As the chart shows, there has been a further rise in the past week. The new record measurement is based on samples taken between 10 and 16 January. Above all, it illustrates clearly how high the current peak is compared with those in the previous — first, second, and third — pandemic waves.
“It’s hard to understand the situation when we say the figures are ‘x’ or ‘y’ times higher than before, but the trend shows clearly how they’ve risen and how widespread the infection is today. We need to show how dire the situation is right now, so that maybe those who aren’t infected can grasp the seriousness of the situation and, now and again, put a face covering on,” Norder says.
Soon two years of surveys
These surveys of SARS-CoV-2 in wastewater have been underway since February 2020. They are done in collaboration with municipally owned Gryaab, which carries out wastewater treatment in Gothenburg and the surrounding municipalities. The company sends one sample a week, containing samples collected daily, to Heléne Norder’s research group.

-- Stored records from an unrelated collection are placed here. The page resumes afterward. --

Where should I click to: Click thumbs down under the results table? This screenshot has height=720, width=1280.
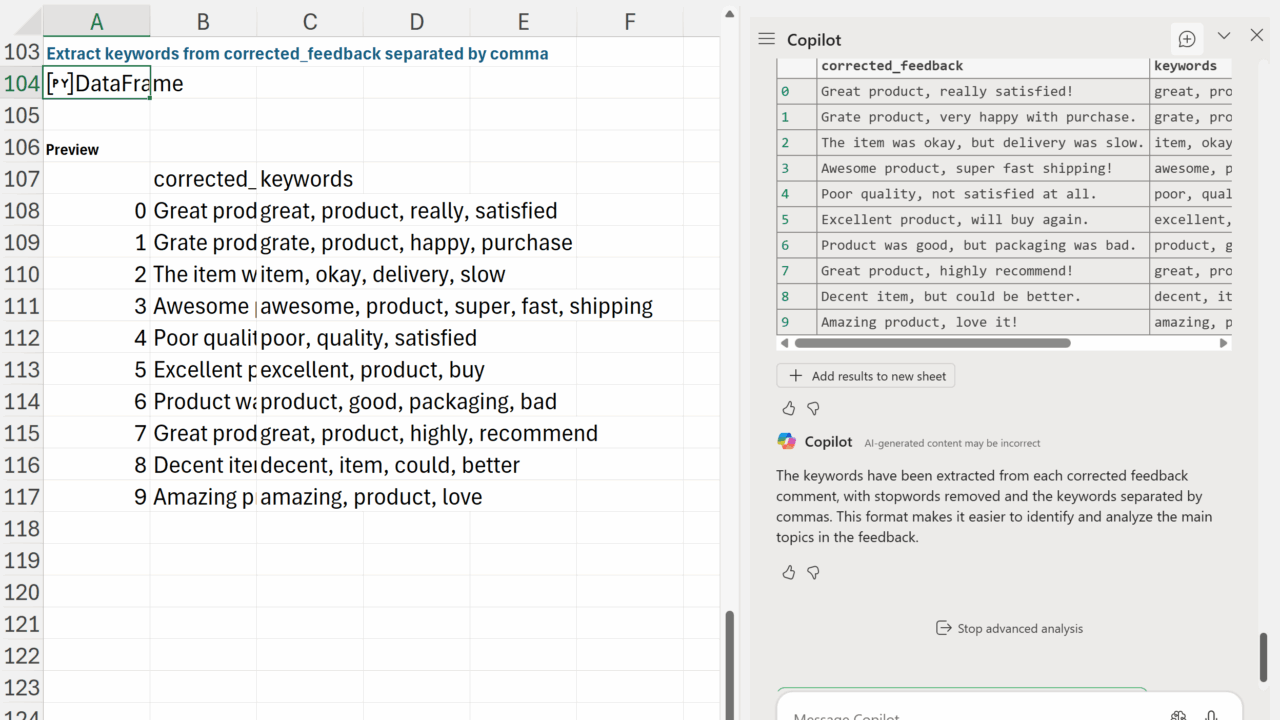pyautogui.click(x=813, y=408)
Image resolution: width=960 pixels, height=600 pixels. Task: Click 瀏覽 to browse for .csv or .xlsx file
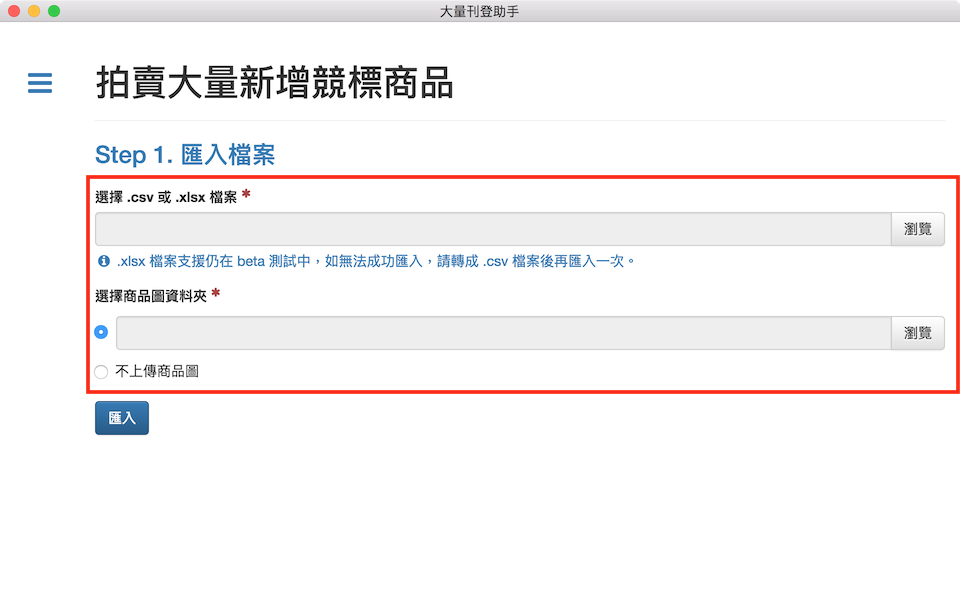point(917,229)
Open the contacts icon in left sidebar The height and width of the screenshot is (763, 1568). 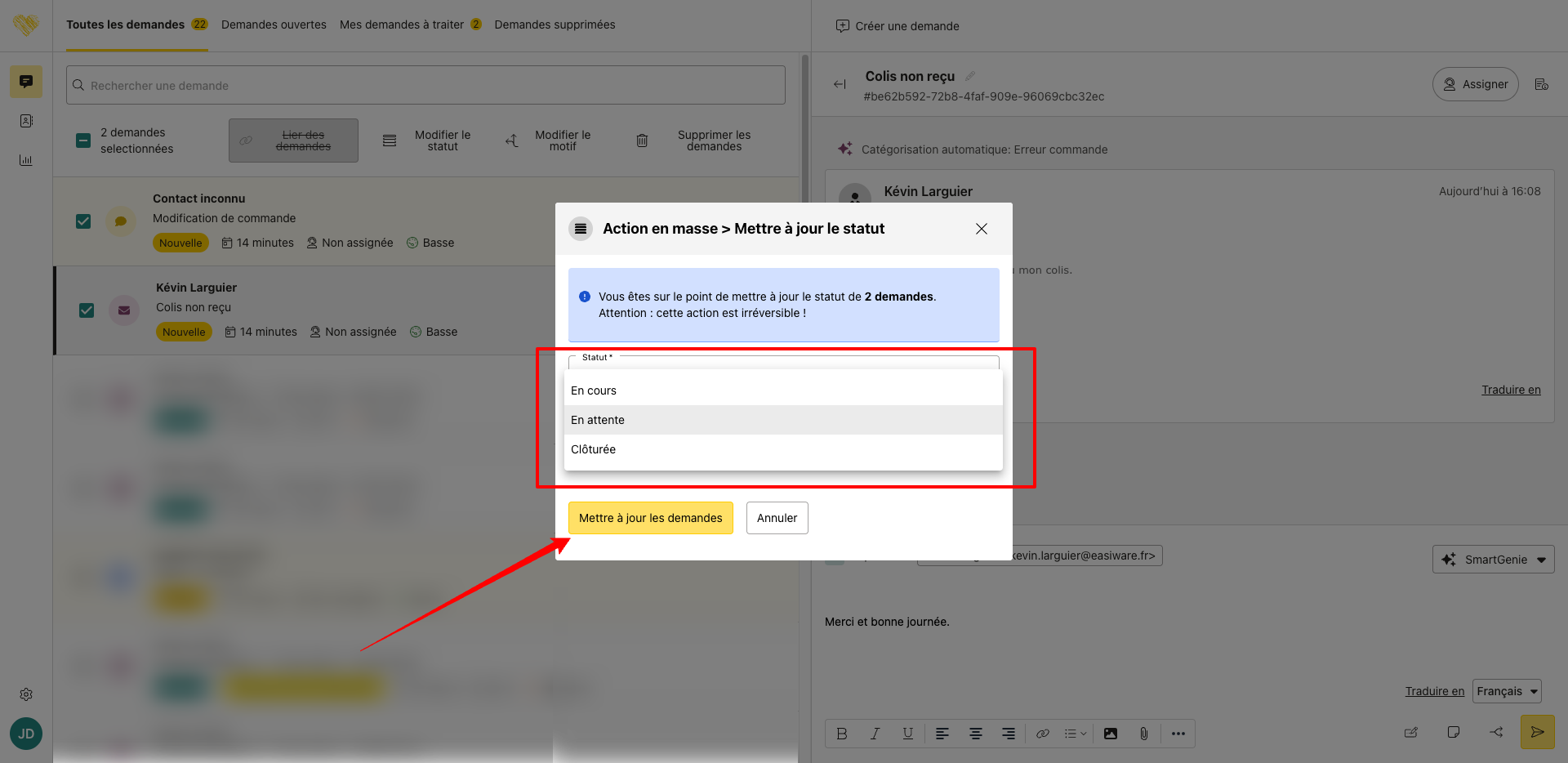26,121
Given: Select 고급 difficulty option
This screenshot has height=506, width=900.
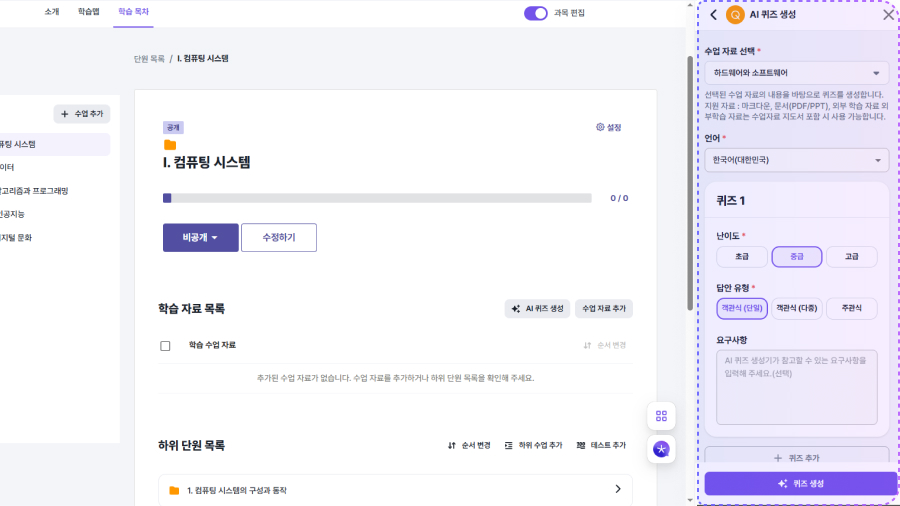Looking at the screenshot, I should pos(852,257).
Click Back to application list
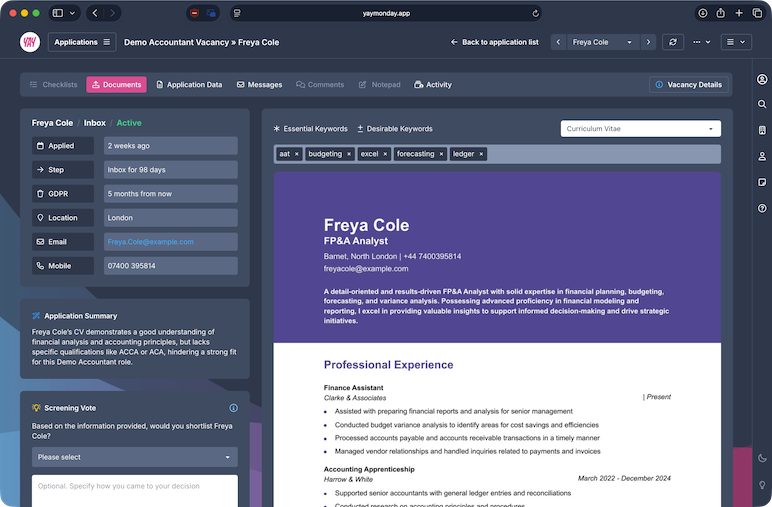 (x=494, y=42)
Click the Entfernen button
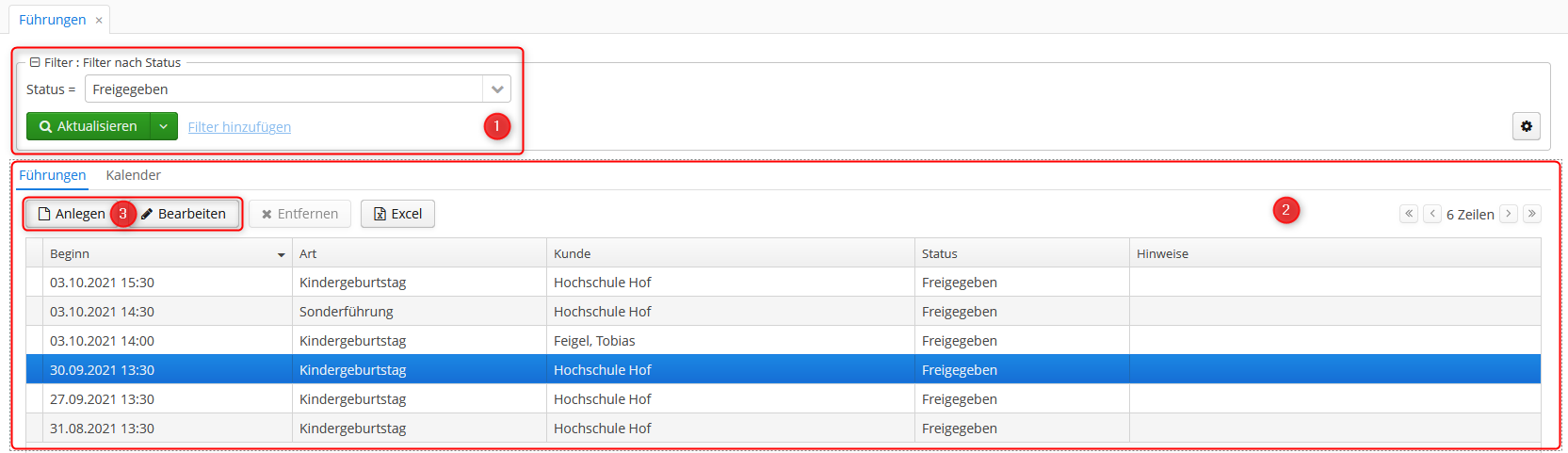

Norder performs the actual calculations. The researchers in charge of the testing are Timur Tunovic, Hao Wang, Marianela Patzi Churqui, and formerly also Fredy Saguti. Another key group member is associate professor of medical microbiology Kristina Nyström.
The group reports its results continuously to care providers and the Infection Control Unit in Region Västra Götaland. To a varying degree, the increased concentrations of coronavirus in the wastewater, and the corresponding rise in the prevalence of COVID-19 in the community, have made it possible to predict peak loads in health care during the pandemic.
Wastewater levels even more important
Heléne Norder emphasizes that measuring and analyzing wastewater becomes even more important if the level of testing for COVID-19 changes owing to variation in the supply of tests and lab capacity, or for other reasons.
“Now that we’re about to reduce the testing, it’s in the wastewater that we see whether infection and its spread are going up or down in the Gothenburg area,” she points out.
As for variants of the virus, omicron remains overwhelmingly predominant. However, the latest survey shows that the delta variant is persisting, at approximately 1 percent. This proportion nonetheless reflects virus concentrations and not necessarily the proportion of people infected.